__Document section__
Interesting. My team currently uses (abuses?) postgres for timeseries data. You mind ansswering some general questions about your experience with timescale? You said 100 million sensor samples. What was the upload/download frequency? Our application is pushing hundreds of millions of rows across many different data sources every day. On top of that, we are also querying the shit out of this data to run models and we need VERY quick queries. like 10-100ms speed.

How do you think timescaleDB would handle that size and also velocity of data?

TimescaleDB could fit your workload if PostgreSQL fits you. The main issue with PostgreSQL and TimescaleDB is big amounts of storage space required for huge time series data volumes. There are reports that storing data on ZSF can reduce the required storage space.

Probably, ClickHouse [1] would fit better your needs. It can write millions of rows per second [2]. It can scan billions of rows per second on a single node and it scales to multiple nodes.

Also I'd recommend taking a look at other open-source TSDBs with cluster support:

- M3DB [3]

- Cortex [4]

- VictoriaMetrics [5]

These TSDBs speak PromQL instead of SQL. PromQL is specially optimized query language for typical time series queries [6].

[1] https://clickhouse.yandex

[2] https://blog.cloudflare.com/http-analytics-for-6m-requests-p...

[3] https://www.m3db.io/

[4] https://github.com/cortexproject/cortex

[5] https://github.com/VictoriaMetrics/VictoriaMetrics/

[6] https://medium.com/@valyala/promql-tutorial-for-beginners-9a...

We are actively working on native compression in TimescaleDB, with really promising early results. More to come.

actually the last time I checked/used it timescaledb did use parallel queries and had a good partinoning so that the parallel queries would even scale really good on a single node.

DigitalOcean Managed Databases also comes with TimescaleDB built-in: https://www.digitalocean.com/docs/databases/postgresql/resou...

I was going to post a very similar comment :)

For on-prem deployments I'm using TimescaleDB on a single node with up to 100 million events, and for SaaS I'm using it on Azure, and the performance is little short of amazing!

Something I particularly like is the almost instantaneous deletes (because of the "chunking" model) - perfect for data retention jobs that delete old data.

I use RiakTS although unfortunately with Basho's demise it's future is in a bit of jeopardy.

We at VictoriaMetrics recognized importance of splitting up storage and query nodes as well. We went even further -- separated insert nodes from storage nodes. So for cluster version we have 3 types of nodes:

  * vminsert (stateless)
  * vmselect (stateless)
  * vmstorage (stateful)
However, we found out that PostgreSQL storage layer takes incredibly huge amount of space -- 28 bytes/metrics versus 0.4 b/m with VictoriaMetrics (70x difference!) for typical real-world data. That's why we didn't consider PostgreSQL for our storage layer, which otherwise could be awesome.

(see Disk Usage benchmark graph at [1])

That also hurts not only storage, but performance, as queries bottleneck becomes disk IO, check out this benchmark we conducted with TimescaleDB v1.2.2: [2]

Good job on going multi-node in v2! Can't wait to benchmark it with VM cluster version :)

__Set problem__
Can you write out the passage of the time-series database thread between "[1] https://clickhouse.yandex" and "More to come.", inclusive?

__Record set__

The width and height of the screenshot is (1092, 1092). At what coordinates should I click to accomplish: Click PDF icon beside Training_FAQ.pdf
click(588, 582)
--
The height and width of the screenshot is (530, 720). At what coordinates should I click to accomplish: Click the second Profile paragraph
...
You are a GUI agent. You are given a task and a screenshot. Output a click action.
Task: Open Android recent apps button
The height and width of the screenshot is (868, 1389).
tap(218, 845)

__Completed exercise__
[1] https://clickhouse.yandex

[2] https://blog.cloudflare.com/http-analytics-for-6m-requests-p...

[3] https://www.m3db.io/

[4] https://github.com/cortexproject/cortex

[5] https://github.com/VictoriaMetrics/VictoriaMetrics/

[6] https://medium.com/@valyala/promql-tutorial-for-beginners-9a...

We are actively working on native compression in TimescaleDB, with really promising early results. More to come.